Now she was a princess, stealing away from the castle to have an adventure while the king slept and the queen was on a mission. Lucy ran down the stairs and across the yard to the garden box.

“Here you go little plant; I’ve brought you some sunlight!” Lucy whispered to the wilted tomato plant.

Her ghost light appeared in her hands and she held it close to the garden box, letting the light spill out over the leaves of all her plants. She had done this with her ghost friend several times before he went away.

Lucy, keeping her nose scrunched, shifted her gaze away from her hands to the plants around her. She willed the ghost light to keep shining and allowed herself a smile when it didn’t disappear. She tried turning her head in wider and wider arcs until the ghost light was a glowing, spiky orb in the corner of her eye as she looked down the street.

The street lamps were on now and it was hard to see the stars. Mom had told her that the stars looked dim because of all the other light in the sky. The time they had gone camping was the only time she had ever really seen the Milky Way. And it did look just like milk.

At the edge of her vision, one of the streetlights turned off.

Lucy’s ghost light died away when she saw the next one turn off and the first turn back on. She crept to the edge of the fence and looked down the street at the base of the streetlights, keeping most of her body behind the barrier. There was a pool of shadow beneath the lamp that was out. She could tell something was moving, something big, but she couldn’t make out a clear shape.

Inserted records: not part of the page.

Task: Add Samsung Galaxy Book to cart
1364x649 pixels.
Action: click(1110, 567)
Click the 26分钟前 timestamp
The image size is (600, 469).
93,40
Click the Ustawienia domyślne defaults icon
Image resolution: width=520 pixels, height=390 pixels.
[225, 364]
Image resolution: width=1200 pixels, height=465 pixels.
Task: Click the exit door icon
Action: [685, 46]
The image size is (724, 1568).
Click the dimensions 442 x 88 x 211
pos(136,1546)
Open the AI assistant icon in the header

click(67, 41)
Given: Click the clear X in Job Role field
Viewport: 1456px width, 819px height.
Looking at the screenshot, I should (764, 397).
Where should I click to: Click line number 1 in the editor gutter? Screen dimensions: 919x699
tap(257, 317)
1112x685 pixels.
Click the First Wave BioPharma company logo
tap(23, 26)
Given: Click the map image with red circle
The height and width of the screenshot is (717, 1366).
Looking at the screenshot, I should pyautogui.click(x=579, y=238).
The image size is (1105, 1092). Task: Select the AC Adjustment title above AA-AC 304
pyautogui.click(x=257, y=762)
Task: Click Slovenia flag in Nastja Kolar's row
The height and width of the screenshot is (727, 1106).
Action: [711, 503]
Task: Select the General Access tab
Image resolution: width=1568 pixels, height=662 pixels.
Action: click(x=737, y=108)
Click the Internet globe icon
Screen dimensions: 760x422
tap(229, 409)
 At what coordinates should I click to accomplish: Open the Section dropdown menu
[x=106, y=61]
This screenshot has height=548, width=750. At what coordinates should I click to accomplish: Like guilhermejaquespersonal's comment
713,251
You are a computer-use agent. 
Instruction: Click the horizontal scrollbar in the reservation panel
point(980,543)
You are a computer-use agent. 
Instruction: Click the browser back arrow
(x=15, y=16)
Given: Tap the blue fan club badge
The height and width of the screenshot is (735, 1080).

When the thing reached the edge of the light of the next street lamp, the bulb died an instant before the other one turned back on.

Only her right eye peeked beyond the edge of the fence, but Lucy still felt sticky warm air blowing down the street, and heard something wheezing. It reminded her of being sick. So sick that she couldn’t go to school.

Lucy crouched back behind the fence and rushed to the back of the house. She was about to run up the steps when a horrible thought seized her. What if the thing heard her? She stopped at the bottom of the steps and watched the winking of the lights on the fence as the thing came closer and closer. The plants shuddered as the sound of heavy breathing grew louder.

She expected whatever she saw to move past the house, but then the winking of the lights stopped. Lucy held her breath and stiffened, more like a statue than she had ever been before. She felt her heartbeat fluttering like a hummingbird in her chest and heard the monster breathing on the other side of the house. It knew she was back here. If the thing came in her direction, would she be able to get inside before it got her? Lucy kept her mouth shut, telling herself she couldn’t scream.

She was the princess, she reminded herself. The beast, a dragon maybe, was hunting her. But if she was quiet, she might be able to slip away. Lucy looked down at the first of the stairs and carefully stepped onto it. When the urge to run came flooding into her mind, she stopped, reminding herself that the dragon might hear her if she ran.

She climbed the steps one at a time, listening for the creaking of the wood. She rested her hand softly on the doorknob and looked over the backyard. The flickering hadn’t started again. The dragon was still waiting for her.

Slowly, she turned the knob. She held it tightly. If the doorknob slipped the noise might be enough to alert the dragon. As she pushed the door open, she snuck around the corner. She felt the rush of warm air from inside running into the night. She hoped the dragon was too far away to notice it.

Lucy pulled the door softly closed behind her and didn’t breathe until the latch had slipped back into place. Her breath came in gasps then.

She had gotten away. She had outwitted the dragon.

Was it still outside?

Lucy scampered to the front room and crawled to the small opening beside the window. She let one eye glance around the corner, just like she had with the fence.

The sidewalk was empty, and the street lamp was back on.